When wealthy Florida residents think about their future, they often want their lifestyle to be reflected in their estate plans. In order to accomplish this goal, they often use trusts. These trusts can be used in order to avoid probate court and can contain multiple subtrusts. They are usually revocable while the grantor is alive and irrevocable upon death. While most assets will pass through these trusts, the estate plan may also contain a will to handle certain matters.
For families that have a lot of assets to pass down, estate planning is a continuous process where documents may be changed up to the final moments of a person's life. Wills and trusts change over time as people's priorities and relationships evolve. When people become aware that they may not have long to live, they may wish to go over their estate plan in detail to see if any changes need to be made.
Estate plans are often used to not only pass down assets but to showcase a family history. Trusts can ensure that an important property, perhaps a famous home or building, stays in the family for multiple generations. A trust can also limit the power a trustee has to distribute its assets by including certain restrictions.

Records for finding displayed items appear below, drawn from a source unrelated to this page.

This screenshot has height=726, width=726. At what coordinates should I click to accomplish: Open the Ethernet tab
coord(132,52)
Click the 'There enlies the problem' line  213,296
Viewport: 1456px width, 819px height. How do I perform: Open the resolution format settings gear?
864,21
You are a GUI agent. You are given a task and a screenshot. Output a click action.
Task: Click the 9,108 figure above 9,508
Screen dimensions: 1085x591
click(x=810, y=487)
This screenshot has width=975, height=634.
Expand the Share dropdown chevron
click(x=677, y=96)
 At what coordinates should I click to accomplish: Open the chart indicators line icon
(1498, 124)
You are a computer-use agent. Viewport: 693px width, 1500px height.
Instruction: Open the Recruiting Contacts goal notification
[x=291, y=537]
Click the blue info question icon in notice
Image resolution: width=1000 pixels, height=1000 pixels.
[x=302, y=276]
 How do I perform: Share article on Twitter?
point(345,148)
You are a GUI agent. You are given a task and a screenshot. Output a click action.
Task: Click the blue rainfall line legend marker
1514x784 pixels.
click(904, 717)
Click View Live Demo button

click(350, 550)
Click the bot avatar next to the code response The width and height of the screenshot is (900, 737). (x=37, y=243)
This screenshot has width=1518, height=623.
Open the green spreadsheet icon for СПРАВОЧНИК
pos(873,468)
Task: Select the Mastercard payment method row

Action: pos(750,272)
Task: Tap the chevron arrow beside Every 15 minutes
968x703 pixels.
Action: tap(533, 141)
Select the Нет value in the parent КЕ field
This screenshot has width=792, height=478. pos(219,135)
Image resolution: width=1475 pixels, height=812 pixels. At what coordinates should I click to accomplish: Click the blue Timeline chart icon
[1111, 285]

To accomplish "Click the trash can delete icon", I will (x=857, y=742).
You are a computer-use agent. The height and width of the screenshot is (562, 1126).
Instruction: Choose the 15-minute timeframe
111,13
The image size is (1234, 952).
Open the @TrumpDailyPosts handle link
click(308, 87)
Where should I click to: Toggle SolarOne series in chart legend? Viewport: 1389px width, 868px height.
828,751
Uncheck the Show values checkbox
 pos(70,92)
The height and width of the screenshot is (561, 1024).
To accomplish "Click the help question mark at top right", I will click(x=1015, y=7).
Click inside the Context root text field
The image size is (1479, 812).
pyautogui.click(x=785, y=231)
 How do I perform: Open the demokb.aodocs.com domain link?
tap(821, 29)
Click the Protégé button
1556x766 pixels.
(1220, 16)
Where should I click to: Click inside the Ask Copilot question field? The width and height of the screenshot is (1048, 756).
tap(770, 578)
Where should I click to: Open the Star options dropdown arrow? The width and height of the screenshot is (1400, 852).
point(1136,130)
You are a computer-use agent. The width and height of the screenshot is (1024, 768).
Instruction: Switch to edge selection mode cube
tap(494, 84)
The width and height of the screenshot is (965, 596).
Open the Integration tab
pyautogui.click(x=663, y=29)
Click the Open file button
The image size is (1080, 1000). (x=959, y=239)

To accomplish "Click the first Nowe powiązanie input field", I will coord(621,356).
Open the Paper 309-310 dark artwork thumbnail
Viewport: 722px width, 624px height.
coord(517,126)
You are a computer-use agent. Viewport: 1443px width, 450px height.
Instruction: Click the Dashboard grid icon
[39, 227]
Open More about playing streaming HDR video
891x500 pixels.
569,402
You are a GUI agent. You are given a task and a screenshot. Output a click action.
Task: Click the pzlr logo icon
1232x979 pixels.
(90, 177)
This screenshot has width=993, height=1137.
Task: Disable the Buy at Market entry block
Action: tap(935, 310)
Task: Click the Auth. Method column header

Trusts are not just for the wealthy, however. They can be useful to parents who have children with special needs and can be drafted in a way so as to not jeopardize their receipt of government benefits. They can also be used to place restrictions on distributions to beneficiaries who might not be able to manage a lump sum inheritance under a will. An attorney can describe other types of trusts and how they might meet a particular client's needs and goals.